▸ **ARTICLE**:
====
Code

Opened 7 years ago

Closed 5 years ago

#3566 closed (fixed)

Proposal: ORM aggregation support

Reported by: Honza Král <Honza.Kral@…> Owned by: russellm
Component: Database layer (models, ORM) Version: master
Severity: Keywords: orm aggregation group by
Cc: nick.lane.au@…, jm.bugtracking@…, dan.fairs@…, lau@…, wmealing@…, frankie@…, alexander.solovyov@…, lurker86@…, densetsu.no.ero.sennin@…, arthur.case@…, remco@…, martin.paquette@…, nicolaslara@…, jarthur@…, simon@…, gajon@…, gonz@…, marc@…, john.syrinek@…, jiminy@…, nreilly@…, cortland@…, me@…, omat@…, kyle.fox@…, flosch@…, daevaorn@…, amlau@…, especkman@…, kristjan@…, robin@…, vbmendes@…, marinho, robin, wallenfe@… Triage Stage: Someday/Maybe
Has patch: yes Needs documentation: no
Needs tests: no Patch needs improvement: no
Easy pickings: UI/UX:

Description

For origin and some discussion see http://groups.google.com/group/django-users/browse_frm/thread/fc58fbe409a6f098/1110c688e1af58d2

I would like to see an addition to the django ORM - many people has asked for aggregation. Do you think Django should have aggregation support?

I would like to add it in a similar fashion that ValuesQuerySet is implemented (a subclass to QuerySet with minor changes to how query is constructed and results are returned) - if we add a AgreggateQuerySet that would:

  • be create from simple QuerySet by a call to aggregate(group_by=(), max=(), min=(), avg=(), sum=(), count=False) , where:
    • group_by is a list of fields on which to aggregate, these will be part of the result, if empty the whole query will be grouped
    • If count, then COUNT(*) will be computed and included
    • sum, max, min and avg will contain a list of fields on which to call SUM(), MAX(), MIN() or AVG() respectively
  • will be a valid queryset
    • filter() will result in limiting the result by appending conditions to the HAVING clause etc.
====
(Collected data)

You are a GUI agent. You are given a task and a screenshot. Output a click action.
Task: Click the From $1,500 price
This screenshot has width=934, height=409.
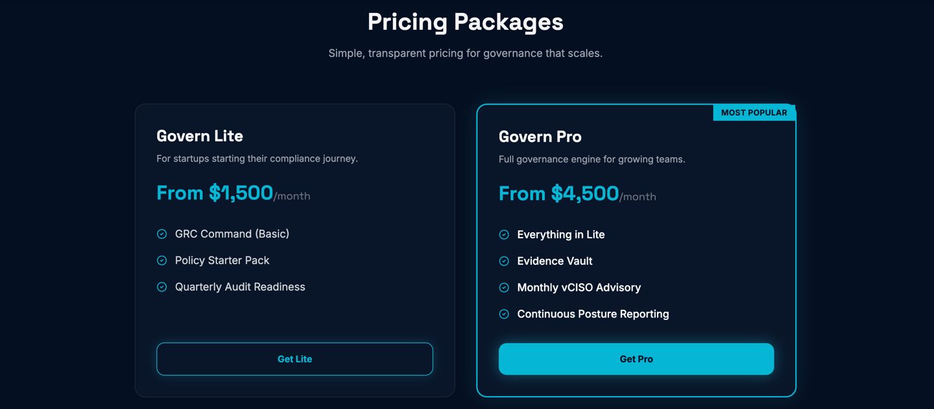215,193
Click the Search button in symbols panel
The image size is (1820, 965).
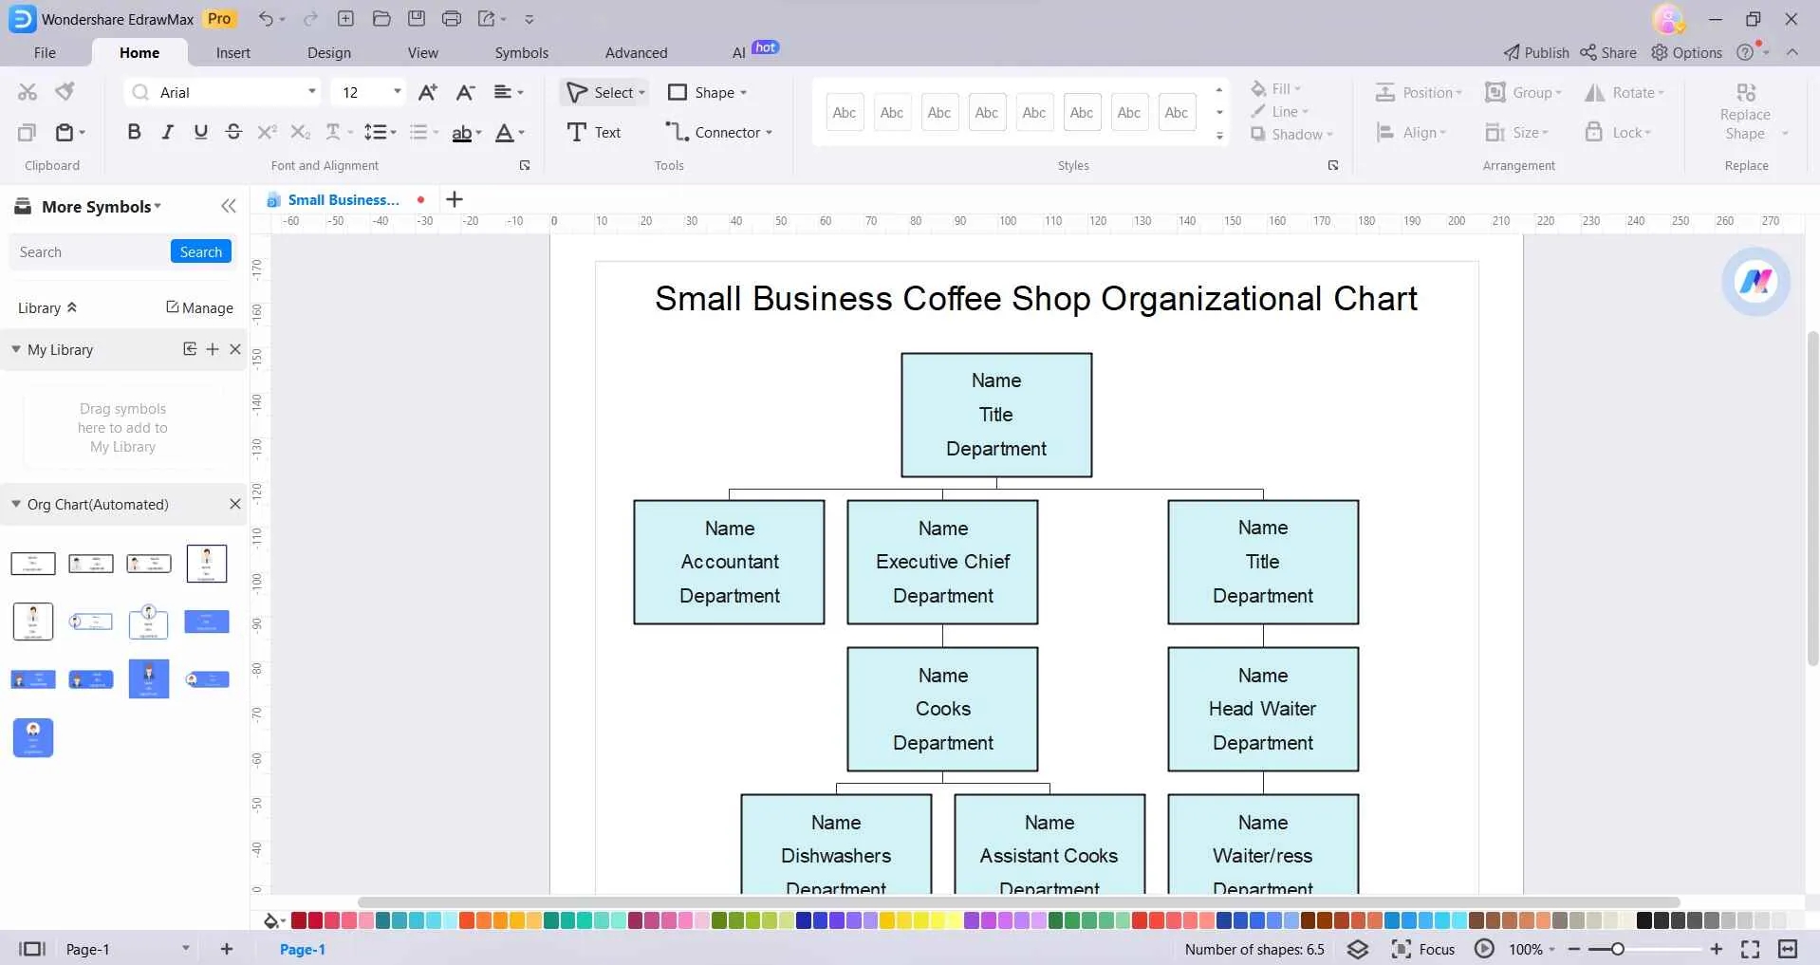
====
▸ **EXERCISE 1**:
Name every keyword argument that the ticket gives for the proposed aggregate() call.
▸ **EXERCISE 2**:
Please extract the part of the ticket from "Description" up to and including "have aggregation support?".

▸ **RIGHT ANSWER 1**:
group_by, max, min, avg, sum, count

▸ **RIGHT ANSWER 2**:
Description

For origin and some discussion see http://groups.google.com/group/django-users/browse_frm/thread/fc58fbe409a6f098/1110c688e1af58d2

I would like to see an addition to the django ORM - many people has asked for aggregation. Do you think Django should have aggregation support?